Assigned task: Every line containing the word "blue" must be pulled from the records.

Task material:
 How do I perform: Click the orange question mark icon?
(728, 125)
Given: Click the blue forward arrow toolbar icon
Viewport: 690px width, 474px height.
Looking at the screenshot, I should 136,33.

* * *

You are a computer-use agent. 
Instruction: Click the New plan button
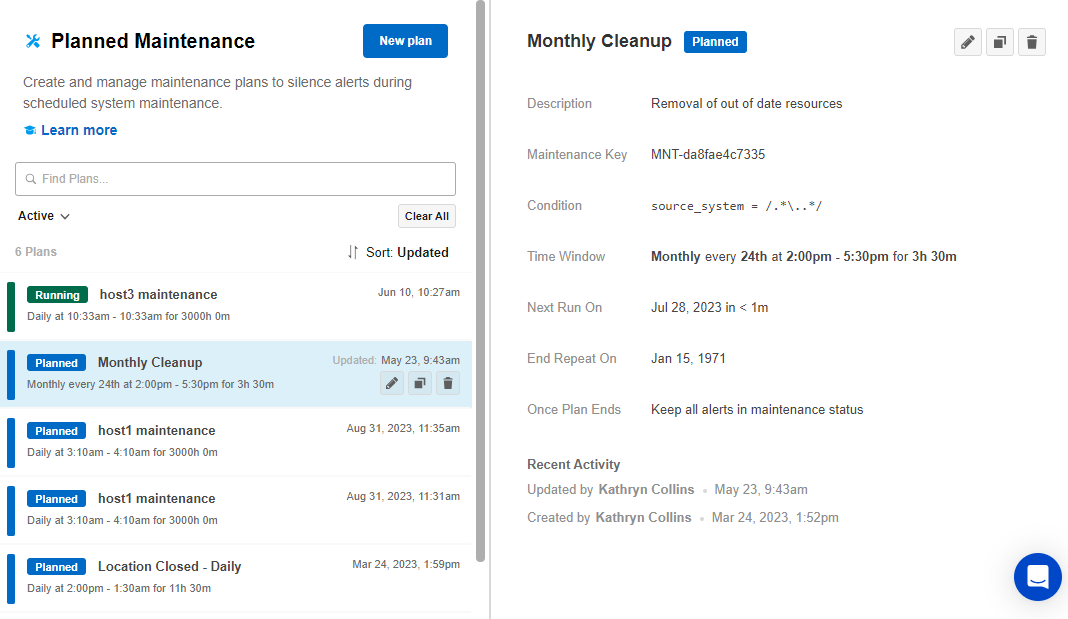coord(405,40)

--

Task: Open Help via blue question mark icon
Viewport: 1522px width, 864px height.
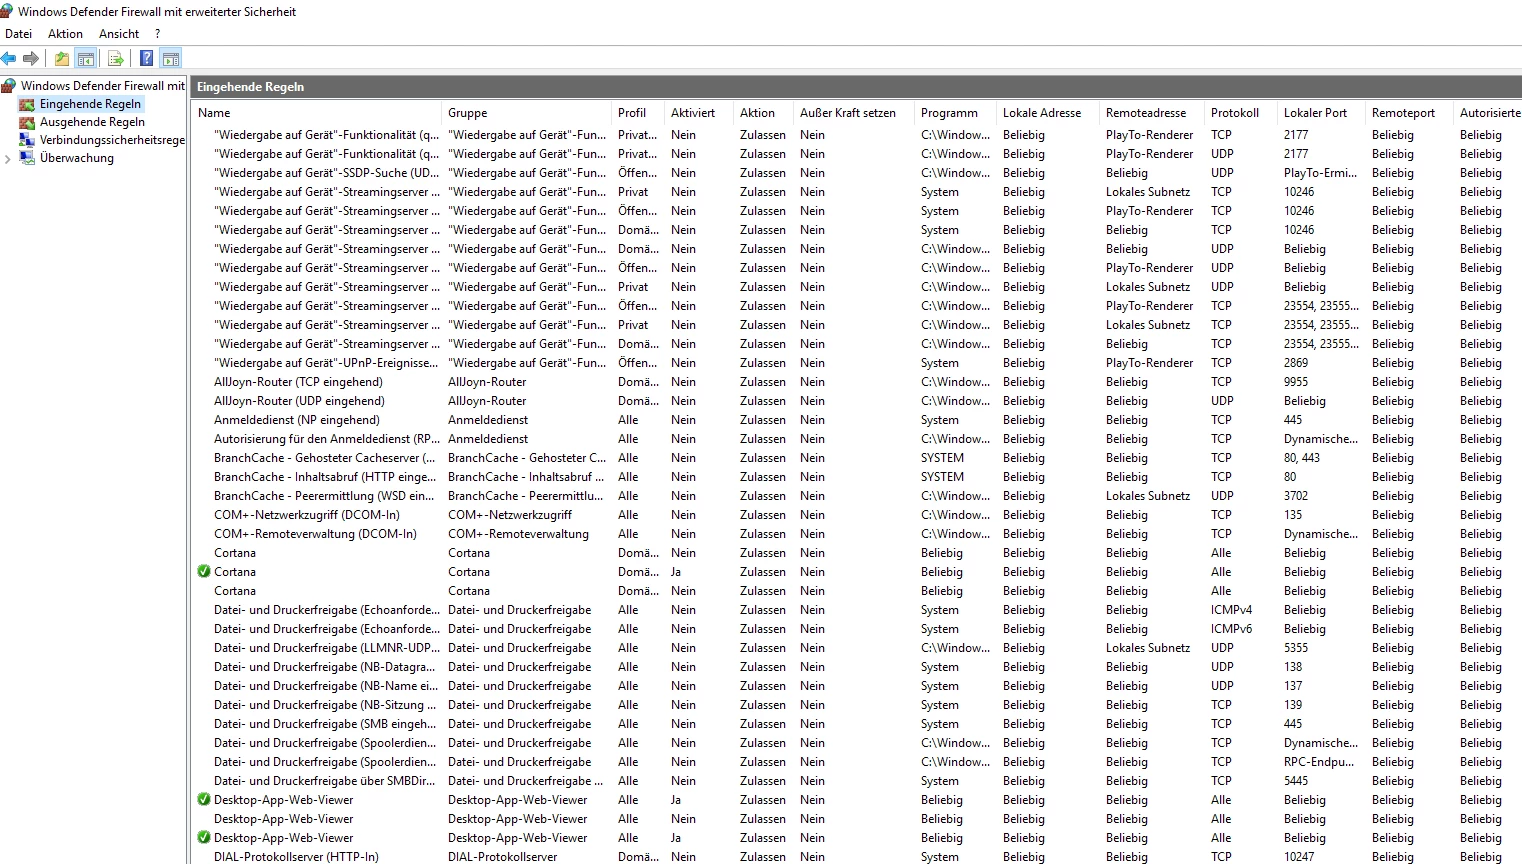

Answer section:
Given: Click the blue forward arrow toolbar icon
Task: Open Help via blue question mark icon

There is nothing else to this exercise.